The key codes stored in the key code memory 6 are supplied in
time-shared sequence to a decoder 10 in response to the clock
.phi.. The decoder is with 6 bit inputs and 61 individual outputs.
The decoder 10 in turn produces a signal on a single output line
corresponding to the input key code among 61 output lines thereof
corresponding to the respective key switches. This signal
represents that the key corresponding to this key switch is being
depressed and hereinafter called a key signal KY. The key signal KY
is applied to a claimed key signal generator 11 and is also
utilized for generation of musical tones.

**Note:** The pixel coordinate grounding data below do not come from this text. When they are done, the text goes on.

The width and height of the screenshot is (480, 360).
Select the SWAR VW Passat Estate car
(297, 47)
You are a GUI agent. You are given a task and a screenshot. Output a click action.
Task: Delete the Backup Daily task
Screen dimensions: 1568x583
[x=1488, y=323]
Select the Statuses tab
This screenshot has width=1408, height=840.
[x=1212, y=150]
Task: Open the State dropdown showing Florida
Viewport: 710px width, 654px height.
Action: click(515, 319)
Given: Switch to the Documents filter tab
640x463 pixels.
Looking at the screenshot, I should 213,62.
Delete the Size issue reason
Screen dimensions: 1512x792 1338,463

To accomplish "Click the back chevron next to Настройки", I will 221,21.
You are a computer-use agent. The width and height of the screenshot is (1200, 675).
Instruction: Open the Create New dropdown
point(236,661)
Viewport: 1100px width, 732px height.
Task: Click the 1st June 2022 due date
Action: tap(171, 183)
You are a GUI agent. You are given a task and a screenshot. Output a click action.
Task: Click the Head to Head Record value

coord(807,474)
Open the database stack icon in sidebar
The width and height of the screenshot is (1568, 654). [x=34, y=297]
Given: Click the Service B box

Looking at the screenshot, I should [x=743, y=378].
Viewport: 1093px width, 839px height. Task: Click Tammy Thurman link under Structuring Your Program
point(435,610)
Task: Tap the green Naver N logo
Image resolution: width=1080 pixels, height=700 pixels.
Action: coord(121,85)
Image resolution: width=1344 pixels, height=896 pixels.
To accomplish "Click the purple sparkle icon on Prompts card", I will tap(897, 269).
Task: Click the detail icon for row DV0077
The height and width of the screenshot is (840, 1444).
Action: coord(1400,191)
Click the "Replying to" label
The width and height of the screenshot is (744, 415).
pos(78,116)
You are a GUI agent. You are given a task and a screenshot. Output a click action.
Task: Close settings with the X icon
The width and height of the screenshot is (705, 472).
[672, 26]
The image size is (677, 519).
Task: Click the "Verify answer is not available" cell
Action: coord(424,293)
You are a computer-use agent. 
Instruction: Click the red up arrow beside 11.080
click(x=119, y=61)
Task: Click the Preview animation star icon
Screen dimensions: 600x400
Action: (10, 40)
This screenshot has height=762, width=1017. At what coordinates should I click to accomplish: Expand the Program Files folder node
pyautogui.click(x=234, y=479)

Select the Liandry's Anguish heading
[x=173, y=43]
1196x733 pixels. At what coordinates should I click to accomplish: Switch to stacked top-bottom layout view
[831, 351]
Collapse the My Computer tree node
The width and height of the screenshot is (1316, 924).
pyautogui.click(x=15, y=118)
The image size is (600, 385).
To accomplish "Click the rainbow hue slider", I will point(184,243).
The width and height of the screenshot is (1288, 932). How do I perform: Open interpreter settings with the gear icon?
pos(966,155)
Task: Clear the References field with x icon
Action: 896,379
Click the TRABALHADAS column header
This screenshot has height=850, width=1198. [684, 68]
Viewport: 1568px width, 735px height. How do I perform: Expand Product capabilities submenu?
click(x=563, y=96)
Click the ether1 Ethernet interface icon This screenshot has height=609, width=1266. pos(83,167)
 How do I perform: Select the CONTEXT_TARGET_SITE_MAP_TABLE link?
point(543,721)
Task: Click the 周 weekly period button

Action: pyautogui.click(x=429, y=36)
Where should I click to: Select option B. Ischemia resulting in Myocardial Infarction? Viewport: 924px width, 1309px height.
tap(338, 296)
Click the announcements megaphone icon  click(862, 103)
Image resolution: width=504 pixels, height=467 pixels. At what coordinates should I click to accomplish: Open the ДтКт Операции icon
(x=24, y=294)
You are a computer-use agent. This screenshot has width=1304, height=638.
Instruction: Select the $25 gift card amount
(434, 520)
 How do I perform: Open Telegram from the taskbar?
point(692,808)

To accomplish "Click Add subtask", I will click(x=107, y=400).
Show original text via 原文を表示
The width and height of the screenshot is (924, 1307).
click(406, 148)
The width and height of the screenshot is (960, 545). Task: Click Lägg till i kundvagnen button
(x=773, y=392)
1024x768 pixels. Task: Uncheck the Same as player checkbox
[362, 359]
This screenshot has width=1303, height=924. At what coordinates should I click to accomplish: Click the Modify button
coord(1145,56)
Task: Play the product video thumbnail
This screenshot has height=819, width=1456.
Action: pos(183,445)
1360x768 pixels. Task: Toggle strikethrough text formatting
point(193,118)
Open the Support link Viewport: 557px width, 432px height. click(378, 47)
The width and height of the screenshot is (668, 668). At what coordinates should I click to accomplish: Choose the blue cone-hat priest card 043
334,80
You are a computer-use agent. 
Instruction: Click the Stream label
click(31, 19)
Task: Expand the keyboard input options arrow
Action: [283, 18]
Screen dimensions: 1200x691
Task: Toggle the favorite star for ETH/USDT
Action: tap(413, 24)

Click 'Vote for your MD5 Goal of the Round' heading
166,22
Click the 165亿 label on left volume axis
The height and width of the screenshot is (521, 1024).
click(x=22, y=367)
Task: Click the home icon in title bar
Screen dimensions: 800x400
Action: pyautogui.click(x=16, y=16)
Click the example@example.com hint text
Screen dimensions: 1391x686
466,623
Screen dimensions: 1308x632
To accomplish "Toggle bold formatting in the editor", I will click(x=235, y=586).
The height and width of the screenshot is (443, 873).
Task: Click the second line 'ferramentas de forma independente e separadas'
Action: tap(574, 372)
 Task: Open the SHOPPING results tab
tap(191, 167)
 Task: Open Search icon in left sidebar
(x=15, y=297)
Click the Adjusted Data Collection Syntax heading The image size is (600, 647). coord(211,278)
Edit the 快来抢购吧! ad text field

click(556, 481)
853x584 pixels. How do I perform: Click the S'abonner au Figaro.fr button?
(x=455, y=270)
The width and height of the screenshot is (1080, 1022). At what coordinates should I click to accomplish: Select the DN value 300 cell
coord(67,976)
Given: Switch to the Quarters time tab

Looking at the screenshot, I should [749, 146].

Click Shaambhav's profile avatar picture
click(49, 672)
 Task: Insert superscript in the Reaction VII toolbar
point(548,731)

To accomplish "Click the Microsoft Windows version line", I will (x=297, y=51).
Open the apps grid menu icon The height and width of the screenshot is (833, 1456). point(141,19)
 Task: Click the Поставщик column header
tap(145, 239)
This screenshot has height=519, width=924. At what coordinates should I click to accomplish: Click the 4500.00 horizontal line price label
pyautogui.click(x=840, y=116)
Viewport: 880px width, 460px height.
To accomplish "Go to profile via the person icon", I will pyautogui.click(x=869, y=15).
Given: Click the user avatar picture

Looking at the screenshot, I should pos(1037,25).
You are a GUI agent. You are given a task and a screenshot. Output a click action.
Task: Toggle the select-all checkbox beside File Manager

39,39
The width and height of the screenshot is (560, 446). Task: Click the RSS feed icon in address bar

The claimed key signal generator 11 receives the claim signals CLM
of the respective channels provided from the depressed key memory
8. The claimed key signal generator 11 detects a key switch which
corresponds to the key signal KY and for which the claim signal is
being produced in the channel period during which this key signal
KY is present, and thereupon provides the claimed key signal CLK on
its output line corresponding to this key switch. It will be noted
that each claim signal CLM produced in time-shared sequence from
the depressed key memory 8 merely represents that a key has been
depressed in a particular channel. The claimed key signal generator
11 therefore detects which key switch relates to the ON information
stored in the particular channel and produces the claimed key
switch signal CLK which is a result of the detection after
temporarily holding it during the presence of the pulse RL.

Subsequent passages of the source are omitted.